His voice failed briefly.

 

Max stepped closer instinctively.

 

Charles swallowed hard. “I kept praying they hadn’t executed you yet.”

 

God.

 

Max felt like his chest was splitting open.

 

“You think you couldn’t survive watching me die?” Charles whispered. “I lived an entire week believing you already had.”

 

Max closed his eyes briefly.

 

“And the last thing you ever said to me,” Charles continued shakily, “was a lie.”

 

The guilt nearly crushed him whole.

 

Slowly, carefully, Max reached up with his good hand and touched Charles’s face. Charles leaned into it immediately. Max brushed away a tear with his thumb.

 

“I’m sorry,” he said softly. Charles shut his eyes. Max stepped closer until their foreheads nearly touched. “I don’t regret staying behind,” he admitted quietly. “Not for one second.”

 

Charles’s face tightened painfully.

 

“But I regret…” Max swallowed once. “I regret almost dying without telling you.”

 

Charles opened his eyes again slowly.

 

“That’s why I escaped,” Max whispered. “I needed you to know. I couldn't die without telling you.”

 

Something in Charles’s expression broke completely. All the anger drained out of him at once, leaving behind something painfully soft and overwhelmed. The tears were still falling from his eyes, but it didn't pain Max to look anymore.

 

“You idiot,” he whispered shakily. “You need to almost die to tell me that?”

 

Charles crossed the distance between them instantly and kissed him hard enough to steal the rest of the air from his lungs. 

 

There's relief and grief and love and desperation.
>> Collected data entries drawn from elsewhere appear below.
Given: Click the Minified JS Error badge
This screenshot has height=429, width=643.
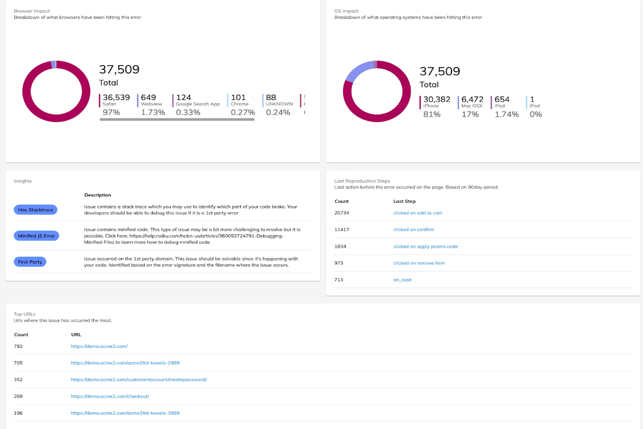Looking at the screenshot, I should click(x=36, y=236).
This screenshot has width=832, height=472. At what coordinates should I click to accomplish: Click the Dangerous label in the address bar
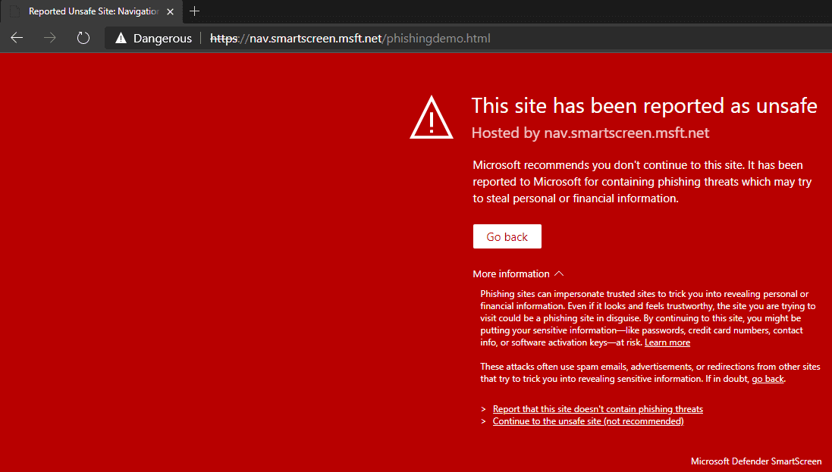click(162, 38)
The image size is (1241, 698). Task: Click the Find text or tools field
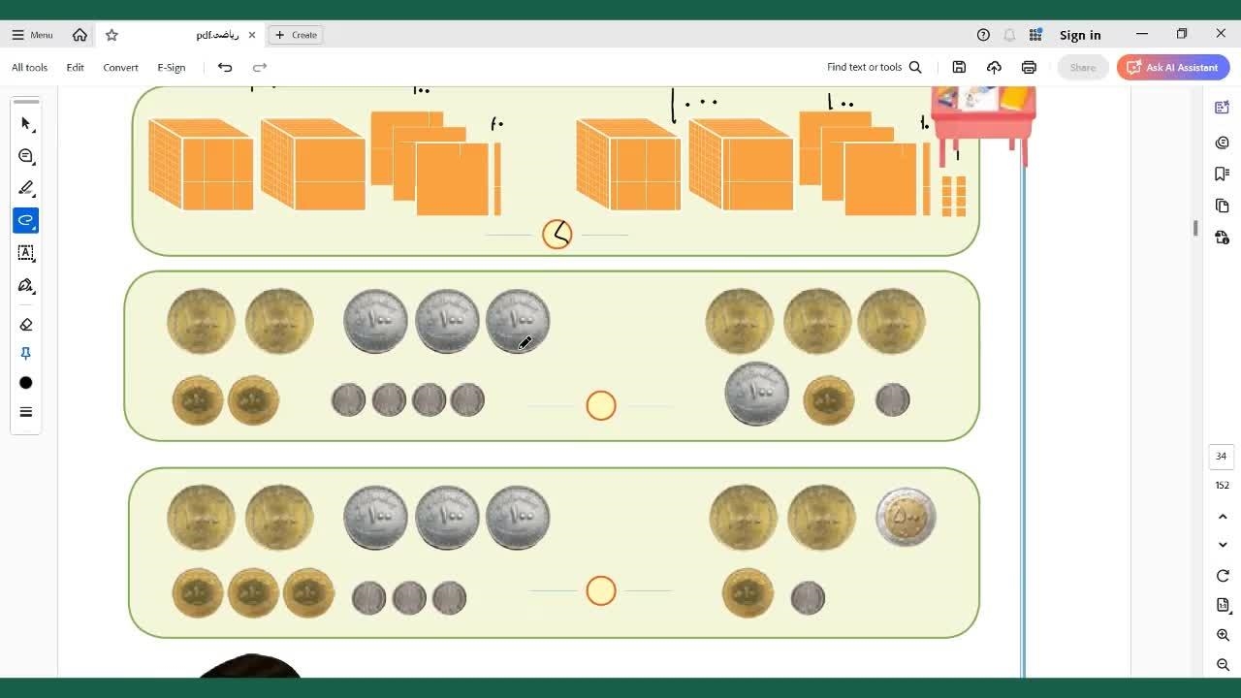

Max kissed him back immediately, grabbing fistfuls of Charles’s coat like he needed the grounding reality of him there.

 

It felt addicting, this knowledge that Charles was well and alive. Here, in his arms.

 

When they finally broke apart, Charles pressed his forehead against Max’s, eyes shining.

 

“You absolute fucking idiot,” he whispered again, voice cracking this time. “I love you too, and if you ever pull this shit again, I'll kill you myself.”

 

Max smiled faintly despite everything. “I won't.”

 

Behind them, Pierre cleared his throat loudly. “So, are we gonna escape or…?”

 

Somewhere above them, the shouting became even louder, way too close, and bells began ringing violently.

 

Pierre swore under his breath. “Wonderful timing.”

 

Charles whipped his face harshly, his face hardening into a Captain's expression immediately. He knelt down and grabbed the dagger he dropped earlier, giving it back to Max, who tucked it away safely in his pocket.

 

He grabbed Max’s wrist and pulled him away from the wall. “We need to move.”

 

Max nodded once and pushed himself to move— 

 

Pain tore through his ribs so intense his knees nearly buckled.

 

Charles caught him instantly. The look on his face darkened. “What happened?”

 

“I’m fine.”

 

“Yeah, right. Please stop lying to me, Max.” Charles' tone was very serious. “Let me protect you.”

 

Max sighed, nodding. Right.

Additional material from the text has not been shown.